POLECENIA DO WYKONANIA:
1 – Wypisz wszystkie zmiany w Konstytucji PRL, które według tekstu o transformacji ustrojowej w Polsce wprowadzono na początku.
2 – Kontynuuj tekst o transformacji ustrojowej w Polsce, zaczynając po jego ostatnim zdaniu.
**** TEKST ŹRÓDŁOWY
Bez kategorii
Like

Transmutacja ustrojowa

28/11/2012
773 Wyświetlenia
3 Komentarze
14 minut czytania
no-cover

W alchemii transmutacja oznaczała przemianę, przeobrażenie, transformację metali nieszlachetnych (najczęściej ołowiu lub rtęci) w złoto.

0


Obrady Okrągłego Stołu i wybory z czerwca 1989 roku stanowiły początek przekształceń ustrojowych w Polsce.

 

Pierwsze częściowo wolne wybory odbyły się 4 i 18 czerwca 1989 – w ich wyniku Komitet Obywatelski "Solidarność" otrzymał maksymalną dopuszczoną liczbę miejsc w Sejmie. 24 sierpnia 1989 powstał rząd Tadeusza Mazowieckiego. W tym czasie prezydentem został mianowany Wojciech Jaruzelski. Rok później przeprowadzono wybory prezydenckie, które wygrał Lech Wałęsa. Pierwsze w pełni demokratyczne wybory parlamentarne odbyły się w 1991 r. W ich efekcie utworzono pierwszy demokratyczny rząd Jana Olszewskiego, a Polska stała się w pełni demokratycznym państwem.

Demokratyczne władze Polski przeprowadziły w czasie pierwszych lat III Rzeczypospolitej wiele istotnych zmian i reform. Początkowo wprowadzono zmiany do Konstytucji PRL zmieniające nazwę państwa na Rzeczpospolita Polska, przywracające do godła orła w koronie i odrzucające zasady komunistycznego systemu jednopartyjnego.

(wikipedia)

Od samego początku nieukrywano, że transformacja w wydaniu okrągłostołowym oznacza uwłaszczenie się czerwonej nomenklatury. Na łamach najbardziej poczytnej wówczas gazety wyborczej (jeszcze z logo Solidarności) pisał dziennikarz Jerzy Szperkowicz (Uwłaszczać i nie żałować, „Gazeta Wyborcza” z 25 września 1989 roku):

„Chcąc uczynić reformy gospodarcze głębokimi i nieodwracalnymi, warto uwikłać ludzi nomenklatury w działalność gospodarczą tak, by osobiście byli zainteresowani w powodzeniu i trwałości reform. W dodatku, gdyby udało się energię i niewątpliwe zdolności tkwiące w nomenklaturze zaprząc do uruchomienia martwych lub półżywych składników majątku narodowego, mogłoby się to opłacić także materialnie. Nie rozpaczam z powodu zaniżonych wycen majątku przechodzącego w ręce spółek nomenklaturowych. Zawsze można przecież oszacować. Że będzie to forma kredytowania? Będzie. Potraktujmy to jako odprawę nomenklatury, która społeczeństwu służyła, nie zasłużyła się, ale tracąc przywileje zaszczyty czuje się wywłaszczona z dorobku dwóch pokoleń. Opowiadam się za odczepnym.”
********
**** DANE
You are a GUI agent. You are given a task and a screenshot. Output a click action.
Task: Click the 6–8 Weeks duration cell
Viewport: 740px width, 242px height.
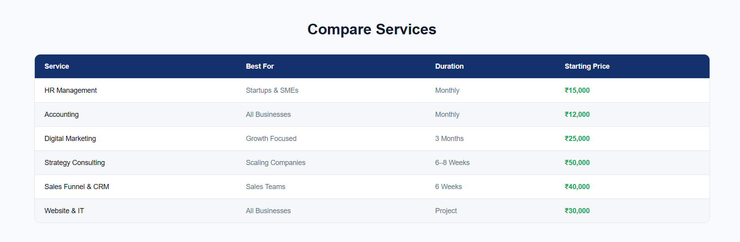pos(452,163)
********
ROZWIĄZANIA ZADAŃ:
1 –
- zmiana nazwy państwa na Rzeczpospolita Polska
- przywrócenie do godła orła w koronie
- odrzucenie zasad komunistycznego systemu jednopartyjnego

2 –
Inna, charakterystyczna wypowiedź z tego źródła:

„To musi być oferta dla całego aparatu… trzeba tym ludziom otworzyć możliwość ubiegania się o przejmowanie na własność części majątku, którym zarządzają jeśli dają nie gorsze od innych gwarancje jego wykorzystania. Na pewno zaś należy im obiecać co najmniej roczne wypowiedzenie z zachowaniem realnej wartości zarobków, zachowanie przywilejów niechby drażniących, wszechstronną pomoc przy podejmowaniu nowego zajęcia czy samodzielnej działalności gospodarczej. Ewentualne wcześniejsze odpowiednio korzystne emerytury. Oraz – co ważne – żadnych osobistych rozliczeń z tytułu ich wcześniejszej działalności.”(Ernest Skalski, Wielki kompromis, „Gazeta Wyborcza” nr 60, wydanie z dnia 31 lipca 1989)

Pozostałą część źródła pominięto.